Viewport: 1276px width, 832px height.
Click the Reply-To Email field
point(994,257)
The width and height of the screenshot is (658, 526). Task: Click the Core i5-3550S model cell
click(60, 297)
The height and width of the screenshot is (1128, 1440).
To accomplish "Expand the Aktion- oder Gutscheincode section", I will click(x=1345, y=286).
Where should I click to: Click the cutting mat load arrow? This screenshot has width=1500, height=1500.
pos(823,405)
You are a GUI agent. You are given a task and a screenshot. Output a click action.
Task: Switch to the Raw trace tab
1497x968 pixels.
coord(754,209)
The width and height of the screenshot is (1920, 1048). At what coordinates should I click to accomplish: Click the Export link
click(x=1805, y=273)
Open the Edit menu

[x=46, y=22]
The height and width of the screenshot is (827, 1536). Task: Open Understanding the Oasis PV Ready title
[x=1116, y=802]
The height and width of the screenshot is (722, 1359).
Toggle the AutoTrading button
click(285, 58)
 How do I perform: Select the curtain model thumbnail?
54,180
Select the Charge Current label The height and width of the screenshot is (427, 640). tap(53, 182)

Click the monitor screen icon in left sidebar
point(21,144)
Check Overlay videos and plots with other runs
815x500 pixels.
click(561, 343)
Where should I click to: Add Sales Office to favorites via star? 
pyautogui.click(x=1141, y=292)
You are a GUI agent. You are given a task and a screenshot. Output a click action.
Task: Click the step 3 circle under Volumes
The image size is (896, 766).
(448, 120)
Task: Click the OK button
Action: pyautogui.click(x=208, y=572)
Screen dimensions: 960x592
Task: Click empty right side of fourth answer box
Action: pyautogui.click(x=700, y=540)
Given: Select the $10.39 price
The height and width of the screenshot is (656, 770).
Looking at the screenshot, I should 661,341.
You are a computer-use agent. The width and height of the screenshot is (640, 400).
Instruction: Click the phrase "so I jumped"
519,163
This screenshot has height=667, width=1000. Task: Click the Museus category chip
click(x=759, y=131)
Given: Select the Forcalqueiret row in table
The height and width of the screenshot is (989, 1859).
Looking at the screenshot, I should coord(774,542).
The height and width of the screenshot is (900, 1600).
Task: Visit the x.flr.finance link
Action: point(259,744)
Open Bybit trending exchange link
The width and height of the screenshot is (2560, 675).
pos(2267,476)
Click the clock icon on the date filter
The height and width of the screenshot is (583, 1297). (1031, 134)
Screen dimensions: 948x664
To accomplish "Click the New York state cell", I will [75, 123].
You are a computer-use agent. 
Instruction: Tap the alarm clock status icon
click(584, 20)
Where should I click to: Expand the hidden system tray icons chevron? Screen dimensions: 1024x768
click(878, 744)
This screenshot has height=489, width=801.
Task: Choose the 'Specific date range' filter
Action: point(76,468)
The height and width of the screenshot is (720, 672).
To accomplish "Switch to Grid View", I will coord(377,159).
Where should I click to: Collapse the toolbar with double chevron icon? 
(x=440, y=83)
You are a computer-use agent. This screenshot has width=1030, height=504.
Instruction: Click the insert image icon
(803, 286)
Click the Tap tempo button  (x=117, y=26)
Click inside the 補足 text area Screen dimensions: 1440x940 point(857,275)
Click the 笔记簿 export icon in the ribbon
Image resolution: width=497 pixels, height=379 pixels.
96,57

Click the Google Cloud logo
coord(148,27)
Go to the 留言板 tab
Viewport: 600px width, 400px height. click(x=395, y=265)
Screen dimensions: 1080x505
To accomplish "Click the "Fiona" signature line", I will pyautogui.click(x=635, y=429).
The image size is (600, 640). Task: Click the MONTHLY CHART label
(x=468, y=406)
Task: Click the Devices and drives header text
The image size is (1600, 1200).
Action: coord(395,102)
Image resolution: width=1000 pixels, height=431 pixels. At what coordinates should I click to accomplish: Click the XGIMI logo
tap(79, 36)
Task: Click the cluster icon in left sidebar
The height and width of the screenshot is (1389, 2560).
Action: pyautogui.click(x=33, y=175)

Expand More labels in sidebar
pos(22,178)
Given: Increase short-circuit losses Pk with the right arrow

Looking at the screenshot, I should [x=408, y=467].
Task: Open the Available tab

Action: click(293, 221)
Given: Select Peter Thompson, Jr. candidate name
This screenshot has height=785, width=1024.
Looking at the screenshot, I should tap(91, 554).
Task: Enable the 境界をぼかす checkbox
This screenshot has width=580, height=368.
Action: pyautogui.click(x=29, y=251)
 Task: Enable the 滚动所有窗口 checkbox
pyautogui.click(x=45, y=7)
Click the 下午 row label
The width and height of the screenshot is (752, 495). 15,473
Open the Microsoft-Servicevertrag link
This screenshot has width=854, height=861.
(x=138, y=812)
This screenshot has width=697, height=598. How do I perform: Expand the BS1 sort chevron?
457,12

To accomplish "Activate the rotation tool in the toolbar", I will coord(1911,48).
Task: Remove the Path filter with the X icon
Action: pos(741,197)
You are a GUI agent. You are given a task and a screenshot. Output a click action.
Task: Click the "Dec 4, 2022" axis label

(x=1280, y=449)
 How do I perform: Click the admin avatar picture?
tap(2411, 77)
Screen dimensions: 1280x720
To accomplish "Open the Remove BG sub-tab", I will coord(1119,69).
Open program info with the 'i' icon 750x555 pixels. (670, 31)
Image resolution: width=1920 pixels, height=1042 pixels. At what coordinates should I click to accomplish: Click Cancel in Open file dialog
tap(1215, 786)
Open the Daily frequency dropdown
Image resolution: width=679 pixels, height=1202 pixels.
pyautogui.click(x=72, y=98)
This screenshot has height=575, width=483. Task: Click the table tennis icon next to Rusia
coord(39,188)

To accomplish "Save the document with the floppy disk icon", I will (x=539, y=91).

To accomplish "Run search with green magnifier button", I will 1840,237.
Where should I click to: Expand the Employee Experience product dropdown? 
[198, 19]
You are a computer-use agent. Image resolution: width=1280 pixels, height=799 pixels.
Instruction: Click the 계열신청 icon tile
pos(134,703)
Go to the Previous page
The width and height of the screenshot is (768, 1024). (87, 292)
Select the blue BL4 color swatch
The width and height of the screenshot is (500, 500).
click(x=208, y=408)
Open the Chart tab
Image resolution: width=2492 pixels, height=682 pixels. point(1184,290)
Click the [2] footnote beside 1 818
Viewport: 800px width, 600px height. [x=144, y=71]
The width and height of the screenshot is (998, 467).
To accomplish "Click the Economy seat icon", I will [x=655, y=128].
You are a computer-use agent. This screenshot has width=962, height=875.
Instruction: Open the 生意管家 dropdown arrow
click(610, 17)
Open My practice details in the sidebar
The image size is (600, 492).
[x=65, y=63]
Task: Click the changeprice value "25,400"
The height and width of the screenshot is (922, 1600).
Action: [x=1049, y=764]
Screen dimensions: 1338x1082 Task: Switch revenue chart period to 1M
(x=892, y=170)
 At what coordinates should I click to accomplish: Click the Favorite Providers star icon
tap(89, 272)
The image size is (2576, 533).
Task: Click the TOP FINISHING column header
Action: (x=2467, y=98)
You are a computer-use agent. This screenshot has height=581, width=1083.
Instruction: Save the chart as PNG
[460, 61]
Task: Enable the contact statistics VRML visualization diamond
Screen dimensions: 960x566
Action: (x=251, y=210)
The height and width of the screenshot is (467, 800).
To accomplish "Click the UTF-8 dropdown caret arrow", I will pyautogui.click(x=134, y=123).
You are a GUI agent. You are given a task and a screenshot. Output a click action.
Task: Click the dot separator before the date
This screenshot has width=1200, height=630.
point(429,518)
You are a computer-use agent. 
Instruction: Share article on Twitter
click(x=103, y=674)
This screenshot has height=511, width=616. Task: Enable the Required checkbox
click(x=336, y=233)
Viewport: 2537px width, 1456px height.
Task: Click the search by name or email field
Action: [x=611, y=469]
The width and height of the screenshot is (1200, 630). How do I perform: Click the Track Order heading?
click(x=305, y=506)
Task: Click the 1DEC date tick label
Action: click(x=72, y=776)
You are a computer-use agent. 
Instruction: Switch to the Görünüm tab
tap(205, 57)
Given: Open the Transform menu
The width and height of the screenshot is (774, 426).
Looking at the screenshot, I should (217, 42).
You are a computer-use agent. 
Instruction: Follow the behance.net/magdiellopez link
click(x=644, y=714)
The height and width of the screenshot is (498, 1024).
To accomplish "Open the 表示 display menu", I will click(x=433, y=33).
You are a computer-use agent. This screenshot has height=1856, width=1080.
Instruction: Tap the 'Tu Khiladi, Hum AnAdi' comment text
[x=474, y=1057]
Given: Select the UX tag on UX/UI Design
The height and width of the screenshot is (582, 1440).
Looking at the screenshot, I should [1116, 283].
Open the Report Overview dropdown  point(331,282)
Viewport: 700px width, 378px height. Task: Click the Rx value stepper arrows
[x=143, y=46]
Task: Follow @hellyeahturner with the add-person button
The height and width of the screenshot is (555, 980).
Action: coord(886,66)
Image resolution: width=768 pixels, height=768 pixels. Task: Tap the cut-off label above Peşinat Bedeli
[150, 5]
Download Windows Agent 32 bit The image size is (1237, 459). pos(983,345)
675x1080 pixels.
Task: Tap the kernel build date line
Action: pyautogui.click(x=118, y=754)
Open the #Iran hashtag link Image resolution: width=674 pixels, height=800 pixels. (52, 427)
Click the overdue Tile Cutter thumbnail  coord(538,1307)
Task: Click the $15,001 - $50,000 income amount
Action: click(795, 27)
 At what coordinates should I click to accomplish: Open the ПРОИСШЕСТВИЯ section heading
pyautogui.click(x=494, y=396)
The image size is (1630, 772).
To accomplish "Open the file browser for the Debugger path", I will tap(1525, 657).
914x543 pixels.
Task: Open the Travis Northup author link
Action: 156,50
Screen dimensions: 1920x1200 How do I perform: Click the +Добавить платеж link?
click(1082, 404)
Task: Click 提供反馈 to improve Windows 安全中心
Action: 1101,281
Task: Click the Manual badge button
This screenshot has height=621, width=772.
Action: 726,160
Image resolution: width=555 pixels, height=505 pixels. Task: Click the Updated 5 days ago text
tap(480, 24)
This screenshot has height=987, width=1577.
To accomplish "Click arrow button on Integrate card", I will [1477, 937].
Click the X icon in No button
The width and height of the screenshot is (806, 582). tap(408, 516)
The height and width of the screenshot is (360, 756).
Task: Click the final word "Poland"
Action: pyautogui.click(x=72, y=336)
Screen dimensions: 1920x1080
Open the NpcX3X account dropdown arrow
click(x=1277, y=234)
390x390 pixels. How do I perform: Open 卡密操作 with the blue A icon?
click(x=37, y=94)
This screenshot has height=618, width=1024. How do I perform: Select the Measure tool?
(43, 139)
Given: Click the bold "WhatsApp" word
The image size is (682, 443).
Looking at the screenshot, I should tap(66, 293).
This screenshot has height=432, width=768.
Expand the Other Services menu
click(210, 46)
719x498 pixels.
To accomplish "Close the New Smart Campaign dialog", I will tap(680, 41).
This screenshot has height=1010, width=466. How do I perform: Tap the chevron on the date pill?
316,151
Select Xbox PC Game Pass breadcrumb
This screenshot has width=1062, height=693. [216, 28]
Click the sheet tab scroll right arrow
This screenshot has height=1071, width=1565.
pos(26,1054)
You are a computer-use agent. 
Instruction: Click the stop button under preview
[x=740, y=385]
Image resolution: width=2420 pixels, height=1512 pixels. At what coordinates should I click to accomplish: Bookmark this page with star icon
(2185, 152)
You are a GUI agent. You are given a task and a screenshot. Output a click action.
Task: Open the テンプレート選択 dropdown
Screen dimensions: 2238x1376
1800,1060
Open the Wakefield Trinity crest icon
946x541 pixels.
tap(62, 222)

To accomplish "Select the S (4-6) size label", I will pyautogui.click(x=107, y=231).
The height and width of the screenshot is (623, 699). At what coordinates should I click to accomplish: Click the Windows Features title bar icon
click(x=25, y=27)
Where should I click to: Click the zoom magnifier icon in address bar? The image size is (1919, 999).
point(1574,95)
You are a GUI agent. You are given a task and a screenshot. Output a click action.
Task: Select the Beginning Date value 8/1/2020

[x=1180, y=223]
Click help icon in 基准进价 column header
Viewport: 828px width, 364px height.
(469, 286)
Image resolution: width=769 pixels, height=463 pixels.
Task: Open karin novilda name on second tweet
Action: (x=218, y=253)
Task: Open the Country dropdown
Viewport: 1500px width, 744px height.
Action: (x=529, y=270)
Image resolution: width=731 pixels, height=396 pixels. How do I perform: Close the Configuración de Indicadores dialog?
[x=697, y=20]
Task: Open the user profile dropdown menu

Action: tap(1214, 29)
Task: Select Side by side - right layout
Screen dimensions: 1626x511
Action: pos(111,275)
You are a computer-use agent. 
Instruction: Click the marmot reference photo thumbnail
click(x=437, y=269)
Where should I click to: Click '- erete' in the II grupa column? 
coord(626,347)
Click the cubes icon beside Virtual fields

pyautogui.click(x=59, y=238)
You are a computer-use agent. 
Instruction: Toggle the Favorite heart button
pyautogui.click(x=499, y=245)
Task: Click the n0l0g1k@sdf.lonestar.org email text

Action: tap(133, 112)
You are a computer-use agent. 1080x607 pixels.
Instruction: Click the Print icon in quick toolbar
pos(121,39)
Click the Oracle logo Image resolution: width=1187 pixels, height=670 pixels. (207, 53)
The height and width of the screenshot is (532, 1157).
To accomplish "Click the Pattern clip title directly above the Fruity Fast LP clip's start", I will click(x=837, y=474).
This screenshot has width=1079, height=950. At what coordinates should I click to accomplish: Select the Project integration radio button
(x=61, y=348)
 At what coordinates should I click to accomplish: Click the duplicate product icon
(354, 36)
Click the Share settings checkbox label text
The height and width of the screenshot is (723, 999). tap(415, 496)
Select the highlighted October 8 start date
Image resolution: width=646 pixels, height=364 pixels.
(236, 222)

● Aim:
Repeat the lines word for word, starting at the very first line and ending at the line that contains "Select the Charge", with that line included.

● Solution to this exercise:
Viewport: 1276px width, 832px height.
Click the Reply-To Email field
point(994,257)
The width and height of the screenshot is (658, 526). Task: Click the Core i5-3550S model cell
click(60, 297)
The height and width of the screenshot is (1128, 1440).
To accomplish "Expand the Aktion- oder Gutscheincode section", I will click(x=1345, y=286).
Where should I click to: Click the cutting mat load arrow? This screenshot has width=1500, height=1500.
pos(823,405)
You are a GUI agent. You are given a task and a screenshot. Output a click action.
Task: Switch to the Raw trace tab
1497x968 pixels.
coord(754,209)
The width and height of the screenshot is (1920, 1048). At what coordinates should I click to accomplish: Click the Export link
click(x=1805, y=273)
Open the Edit menu

[x=46, y=22]
The height and width of the screenshot is (827, 1536). Task: Open Understanding the Oasis PV Ready title
[x=1116, y=802]
The height and width of the screenshot is (722, 1359).
Toggle the AutoTrading button
click(285, 58)
 How do I perform: Select the curtain model thumbnail?
54,180
Select the Charge Current label The height and width of the screenshot is (427, 640). tap(53, 182)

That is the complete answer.